Mr. Somavia said the constitution of the new International Trade Union Confederation (ITUC), in pledging to work to strengthen the ILO and other international and regional organizations with a view to achieving Decent Work, would "help make it a foundation for the new global social contract we direly need."
"The frontline of the struggle to ensure that workers have a say in adapting to the new global realities, remains national, even local. However, globalization has made the international framework of labour standards established by the ILO increasingly necessary." Mr. Somavia said in an address to the new ITUC at its founding conference here.
He called on the new Confederation to develop a dialogue with international employers to support the ILO's new Decent Work Country Programmes in a drive to cut poverty in half by 2015 through the creation of decent work opportunities.
The ITUC is comprised of the International Confederation of Free Trade Unions (ICFTU), the World Confederation of Labour (WCL) and eight other national trade union organizations that will for the first time be affiliated to a global body. Organizers said the new trade union federation was formed to give workers a stronger voice in meeting the challenges of globalization and allow the union movement to remain a "key player in an economic climate that is creating more losers than winners."
Mr. Somavia also called on the unions to lead a new global decent work movement emphasizing "the backbone that organized labour can provide to broad social campaigns."
The proposal for a decent work movement was among five challenges for the ITUC and the ILO highlighted by Mr. Somavia in his address. They include: that growth must be shared fairly through increased decent work opportunities; that strengthening the ILO standards system is essential to meeting the challenge of global productions systems; that the need to reinforce tripartism and social dialogue was a major challenge facing both the ITUC and the ILO; and finally, that the ILO and the ITUC should persist in their commitment to the right of workers to organize, especially in the informal economy.
"Organizing workers in the informal economy is a fundamental right," he said. "In the developing world, organizing has a local development meaning, helping whole communities onto a path of increasing productivity, improving incomes, improving working conditions, better quality products and services."
Noting that the history of the international development of trade unionism was "interwoven with the history of the ILO," Mr. Somavia also pledged that the ILO would continue to cooperate with the ITUC to "do everything on our power to protect union organizers from intimidation and worse," declaring: "As I have said before any trade unionist in danger is just a phone call away from me."

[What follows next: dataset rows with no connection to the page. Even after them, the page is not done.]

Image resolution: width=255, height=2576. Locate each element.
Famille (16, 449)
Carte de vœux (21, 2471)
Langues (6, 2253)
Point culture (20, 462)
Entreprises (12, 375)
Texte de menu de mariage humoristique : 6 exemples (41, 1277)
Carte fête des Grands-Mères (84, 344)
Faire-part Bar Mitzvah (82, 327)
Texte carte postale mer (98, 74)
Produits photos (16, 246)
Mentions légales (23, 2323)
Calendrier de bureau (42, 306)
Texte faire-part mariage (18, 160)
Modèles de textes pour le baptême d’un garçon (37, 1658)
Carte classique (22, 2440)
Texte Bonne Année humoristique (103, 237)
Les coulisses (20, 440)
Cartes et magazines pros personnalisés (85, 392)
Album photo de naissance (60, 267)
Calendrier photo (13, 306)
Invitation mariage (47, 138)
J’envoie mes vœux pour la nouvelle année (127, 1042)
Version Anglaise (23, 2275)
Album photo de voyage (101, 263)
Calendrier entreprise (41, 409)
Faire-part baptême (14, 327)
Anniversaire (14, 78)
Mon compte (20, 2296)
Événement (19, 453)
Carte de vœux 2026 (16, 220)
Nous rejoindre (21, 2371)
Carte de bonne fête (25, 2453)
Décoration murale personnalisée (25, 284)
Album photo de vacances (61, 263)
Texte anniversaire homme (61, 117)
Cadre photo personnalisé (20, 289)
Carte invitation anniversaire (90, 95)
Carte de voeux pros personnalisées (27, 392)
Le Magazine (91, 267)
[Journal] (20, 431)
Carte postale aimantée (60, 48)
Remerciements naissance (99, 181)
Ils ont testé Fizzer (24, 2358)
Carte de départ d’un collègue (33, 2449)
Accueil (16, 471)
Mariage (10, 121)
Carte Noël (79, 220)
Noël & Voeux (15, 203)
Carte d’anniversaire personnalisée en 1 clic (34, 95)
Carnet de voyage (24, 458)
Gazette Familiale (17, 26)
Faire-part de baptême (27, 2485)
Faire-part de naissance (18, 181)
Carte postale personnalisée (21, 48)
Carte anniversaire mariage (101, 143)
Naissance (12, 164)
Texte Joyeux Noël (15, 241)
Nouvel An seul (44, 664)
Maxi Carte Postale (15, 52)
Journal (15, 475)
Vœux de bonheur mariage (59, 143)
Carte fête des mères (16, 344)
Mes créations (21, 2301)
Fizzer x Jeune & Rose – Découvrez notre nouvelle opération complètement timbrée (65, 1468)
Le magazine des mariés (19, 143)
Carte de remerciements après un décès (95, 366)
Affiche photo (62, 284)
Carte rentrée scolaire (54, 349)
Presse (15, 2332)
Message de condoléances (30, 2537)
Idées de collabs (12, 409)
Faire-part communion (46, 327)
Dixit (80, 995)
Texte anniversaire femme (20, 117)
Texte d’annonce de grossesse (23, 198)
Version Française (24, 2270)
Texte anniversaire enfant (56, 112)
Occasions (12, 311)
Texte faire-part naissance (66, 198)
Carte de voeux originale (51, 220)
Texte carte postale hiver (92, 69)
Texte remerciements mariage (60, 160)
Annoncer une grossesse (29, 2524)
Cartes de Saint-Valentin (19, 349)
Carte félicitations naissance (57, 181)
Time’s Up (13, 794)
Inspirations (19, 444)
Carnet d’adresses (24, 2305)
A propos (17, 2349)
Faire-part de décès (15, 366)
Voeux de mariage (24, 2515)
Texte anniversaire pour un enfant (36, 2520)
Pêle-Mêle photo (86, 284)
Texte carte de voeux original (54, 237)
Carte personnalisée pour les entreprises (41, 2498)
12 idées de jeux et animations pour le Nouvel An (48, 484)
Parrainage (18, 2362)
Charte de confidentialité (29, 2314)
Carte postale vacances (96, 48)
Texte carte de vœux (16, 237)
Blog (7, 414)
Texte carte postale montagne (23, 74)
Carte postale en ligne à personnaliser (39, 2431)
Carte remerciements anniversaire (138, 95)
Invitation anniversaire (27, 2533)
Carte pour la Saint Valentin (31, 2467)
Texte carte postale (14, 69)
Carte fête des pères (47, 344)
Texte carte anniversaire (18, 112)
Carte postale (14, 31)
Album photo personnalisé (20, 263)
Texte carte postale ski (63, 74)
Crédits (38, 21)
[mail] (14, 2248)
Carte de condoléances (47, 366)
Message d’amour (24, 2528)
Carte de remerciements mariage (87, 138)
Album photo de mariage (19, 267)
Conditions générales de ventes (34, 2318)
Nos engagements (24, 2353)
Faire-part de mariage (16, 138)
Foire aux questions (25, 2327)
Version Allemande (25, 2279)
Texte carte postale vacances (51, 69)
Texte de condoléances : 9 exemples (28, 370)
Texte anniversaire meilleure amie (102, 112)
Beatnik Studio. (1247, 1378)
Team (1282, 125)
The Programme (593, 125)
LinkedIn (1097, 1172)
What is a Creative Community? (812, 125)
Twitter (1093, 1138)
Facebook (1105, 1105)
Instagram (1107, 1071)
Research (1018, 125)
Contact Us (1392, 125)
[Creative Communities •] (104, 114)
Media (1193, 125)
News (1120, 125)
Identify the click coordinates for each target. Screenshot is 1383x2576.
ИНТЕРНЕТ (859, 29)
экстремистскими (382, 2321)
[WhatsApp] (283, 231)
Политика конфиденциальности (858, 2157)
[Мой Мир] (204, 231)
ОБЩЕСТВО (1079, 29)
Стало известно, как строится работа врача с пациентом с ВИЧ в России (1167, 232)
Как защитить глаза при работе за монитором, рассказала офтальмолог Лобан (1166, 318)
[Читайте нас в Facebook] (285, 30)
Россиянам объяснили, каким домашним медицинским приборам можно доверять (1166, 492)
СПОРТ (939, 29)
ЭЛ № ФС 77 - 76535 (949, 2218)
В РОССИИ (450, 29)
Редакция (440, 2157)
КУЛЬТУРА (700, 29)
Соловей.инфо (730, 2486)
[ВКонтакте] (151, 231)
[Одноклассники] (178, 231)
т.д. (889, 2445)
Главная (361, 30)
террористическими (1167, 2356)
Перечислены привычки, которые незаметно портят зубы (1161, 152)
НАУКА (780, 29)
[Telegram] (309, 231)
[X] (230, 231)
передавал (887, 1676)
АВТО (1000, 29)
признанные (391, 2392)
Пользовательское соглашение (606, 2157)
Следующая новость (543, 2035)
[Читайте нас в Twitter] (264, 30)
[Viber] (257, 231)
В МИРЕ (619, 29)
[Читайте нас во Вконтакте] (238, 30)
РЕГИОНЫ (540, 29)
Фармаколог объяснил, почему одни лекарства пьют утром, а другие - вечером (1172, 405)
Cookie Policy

He recalled examples in Poland, Indonesia, South Africa, Turkey and his own country, Chile, that illustrated the struggles of trade unions for freedom and justice, and saluted the work of trade unionists in Belarus, Burma/Myanmar, Zimbabwe and Nepal.
"The political forces, the social development actors, the civil society voices, international organizations are all coming together around decent work for a decent life," he said. "The movement and the moment have arrived."